Currently we are completing a multi annual five year plan for the development of palliative care services, with significant involvement from the voluntary sector. This plan will provide the framework for revenue and capital investment, in order to ensure equitable provision of services across all parts of the country.
The decision to undertake this plan was based on discussions between the Minister for Health & Children, the HSE and bodies such as the Irish Hospice Foundation, the Irish Cancer Society and the Irish Association of Palliative Care.
It is intended that the plan will be complete by the end of June and will provide a very sound planning framework for the sourcing and investment of additional resources. Palliative care is a key priority for the HSE and will continue to be so.
The Independent Chairman of Contract negotiations – Mark Connaughton SC – has begun to draft the final version of the contract documentation.
Once Mr Connaughton completes his work, Consultants will be offered the new contract.
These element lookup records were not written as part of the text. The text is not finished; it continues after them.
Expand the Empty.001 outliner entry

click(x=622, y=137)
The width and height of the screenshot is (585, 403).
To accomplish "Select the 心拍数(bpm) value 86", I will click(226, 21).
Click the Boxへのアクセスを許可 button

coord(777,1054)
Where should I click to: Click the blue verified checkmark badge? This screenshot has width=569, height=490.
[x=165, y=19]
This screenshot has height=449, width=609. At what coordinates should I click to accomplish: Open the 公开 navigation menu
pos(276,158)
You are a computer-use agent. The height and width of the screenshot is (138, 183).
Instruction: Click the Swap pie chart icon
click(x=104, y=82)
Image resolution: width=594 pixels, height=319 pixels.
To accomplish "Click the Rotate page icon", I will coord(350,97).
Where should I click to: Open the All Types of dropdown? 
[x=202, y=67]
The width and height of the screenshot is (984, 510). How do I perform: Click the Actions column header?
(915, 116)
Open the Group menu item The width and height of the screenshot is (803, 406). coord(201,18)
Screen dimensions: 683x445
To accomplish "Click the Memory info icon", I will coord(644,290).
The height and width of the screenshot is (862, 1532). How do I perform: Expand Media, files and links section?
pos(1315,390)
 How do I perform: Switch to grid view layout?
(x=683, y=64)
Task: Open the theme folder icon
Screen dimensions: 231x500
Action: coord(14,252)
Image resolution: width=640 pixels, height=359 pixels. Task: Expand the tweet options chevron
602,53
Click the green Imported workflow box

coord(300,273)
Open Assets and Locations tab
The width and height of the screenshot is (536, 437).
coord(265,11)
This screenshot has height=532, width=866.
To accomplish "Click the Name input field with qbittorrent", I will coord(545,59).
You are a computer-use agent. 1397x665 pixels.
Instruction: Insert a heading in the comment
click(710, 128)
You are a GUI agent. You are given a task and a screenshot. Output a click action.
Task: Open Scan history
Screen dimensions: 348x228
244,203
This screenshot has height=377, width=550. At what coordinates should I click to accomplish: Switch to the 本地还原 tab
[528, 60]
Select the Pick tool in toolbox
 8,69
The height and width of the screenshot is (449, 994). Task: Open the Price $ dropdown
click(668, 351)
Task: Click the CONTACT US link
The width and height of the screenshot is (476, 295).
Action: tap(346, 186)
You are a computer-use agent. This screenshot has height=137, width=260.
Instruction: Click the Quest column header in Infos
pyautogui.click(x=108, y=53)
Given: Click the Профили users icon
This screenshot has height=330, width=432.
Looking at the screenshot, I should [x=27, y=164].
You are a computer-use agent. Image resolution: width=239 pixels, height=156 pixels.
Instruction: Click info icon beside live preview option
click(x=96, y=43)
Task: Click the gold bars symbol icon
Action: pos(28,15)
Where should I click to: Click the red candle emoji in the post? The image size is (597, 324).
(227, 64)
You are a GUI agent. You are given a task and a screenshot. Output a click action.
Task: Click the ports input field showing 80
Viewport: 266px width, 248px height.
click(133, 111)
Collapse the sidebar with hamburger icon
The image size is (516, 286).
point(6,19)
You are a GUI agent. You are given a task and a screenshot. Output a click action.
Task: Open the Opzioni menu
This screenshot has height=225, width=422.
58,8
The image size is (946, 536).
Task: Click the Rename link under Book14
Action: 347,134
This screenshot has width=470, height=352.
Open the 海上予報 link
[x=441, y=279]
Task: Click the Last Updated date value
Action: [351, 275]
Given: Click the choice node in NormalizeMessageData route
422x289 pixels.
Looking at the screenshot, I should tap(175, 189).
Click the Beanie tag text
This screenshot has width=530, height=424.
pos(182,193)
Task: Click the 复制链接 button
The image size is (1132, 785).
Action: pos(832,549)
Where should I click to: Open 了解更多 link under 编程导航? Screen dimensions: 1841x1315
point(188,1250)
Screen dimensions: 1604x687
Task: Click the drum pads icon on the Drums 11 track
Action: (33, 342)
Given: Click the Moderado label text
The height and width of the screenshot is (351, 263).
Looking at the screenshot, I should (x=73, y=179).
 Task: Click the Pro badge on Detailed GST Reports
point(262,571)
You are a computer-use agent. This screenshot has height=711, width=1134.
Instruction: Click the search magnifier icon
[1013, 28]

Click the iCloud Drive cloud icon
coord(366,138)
They will have until 31st August to accept the Contract.
In the past few weeks, the Contract Implementation Team has progressed 129 Consultant posts to advertisement under the Consultant Contract 2008. It is intended to commence interviews for a number of these posts in August, with the remainder interviews to commence in September.
I would now like to turn briefly to the issue of our employment strategy.
There is a perception taking hold that the HSE is operating a recruitment embargo. This is not the case. There is no recruitment embargo in operation within the HSE.
In September 2007, a recruitment pause was introduced but a derogation process was also put in place to allow critical posts to be filled.
Accordingly, recruitment activity and the filling of vacant posts continued right throughout the latter part of 2007. Some 900 derogation requests were processed during that time.
The recruitment pause was lifted before the end of 2007.
In January this year, we established in the four HSE areas, Employment Groups which examine requests to fill vacancies. Our priority within this process is frontline posts.
Since January 3,584 posts had been approved and are being filled. This represents almost 90% of all approval requests and of these posts, 80% represent medical/dental, nursing, health and social care professionals and other patient and client care staff.
Chairperson and Members I am convinced that we are making good progress in reforming our health services and our just published annual report for 2007 is testament to this.
But completely reforming Ireland’s public health service into a modern service where 80-90% of care is provided outside acute hospitals has to happen progressively, it can’t happen all at once. It will need a commitment to change not just from those who work in public health, but also from those who are in a position to influence change such as the social partners, public representatives, media and advocacy groups.
As a community we all have a role to play in the future of our public health service. Whether this role is as a user of services or provider of services, we must at all times ensure that quality and safety are never traded for convenience and consensus.
Finally I would like to thank you for your attention and with my colleagues we will do our best to answer your questions and provide you with as much information as we can either here this morning or if we do not have the information to hand by following up with you as soon as practicable after the meeting.
This concludes my opening statement.